# 5 panel test results



## phantomhorse13 (Feb 18, 2011)

LuvMyPerlinoQH said:


> Bills Boston Bar came back N/G for Gbed and N/N on the rest so in light of this info he will be gelded no matter how well he is doing in reining cow horse, I just cant justify the chance of that being passed on.



Thank you for being a _responsible_ breeder!! I only wish others would share this view and think about bettering the breed and not just their pocketbooks.


----------



## FrostedLilly (Nov 4, 2012)

Totally agree with you. I had my mare tested before breeding as well. She is an Arab paint cross, but not knowing a ton about her sire's side, I had her tested. I figured the $95 it cost for the test was well worth it considering the potential vet bills involved. Luckily, she came back n/n on everything and the stallion I bred to is n/n as well. Good for you for being responsible and deciding to geld your horse. That must have been a difficult decision to make, but like you said, it's not worth the risk.
_Posted via Mobile Device_


----------



## LuvMyPerlinoQH (Jun 21, 2011)

Glynnis said:


> Totally agree with you. I had my mare tested before breeding as well. She is an Arab paint cross, but not knowing a ton about her sire's side, I had her tested. I figured the $95 it cost for the test was well worth it considering the potential vet bills involved.
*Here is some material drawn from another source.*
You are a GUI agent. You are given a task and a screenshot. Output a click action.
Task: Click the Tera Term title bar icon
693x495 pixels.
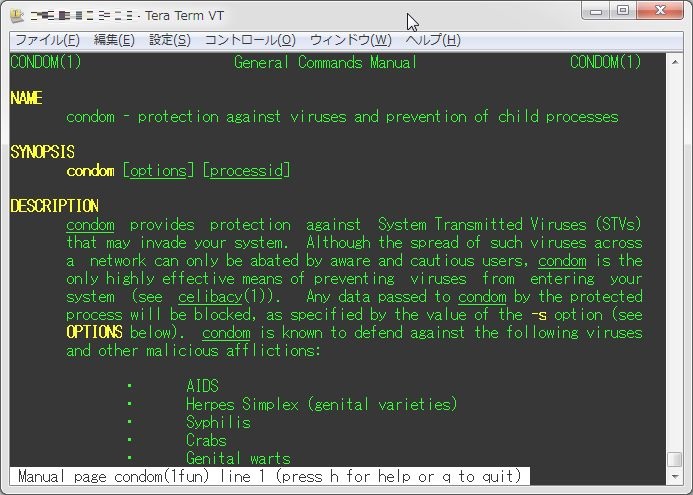point(17,17)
Luckily, she came back n/n on everything and the stallion I bred to is n/n as well. Good for you for being responsible and deciding to geld your horse. That must have been a difficult decision to make, but like you said, it's not worth the risk.
> _Posted via Mobile Device_


 
It was easier than you'd think. That 95 bucks is worth it when you wait 11 mths and it would suck to go thru everything to only lose a foal to one of these diseases.


----------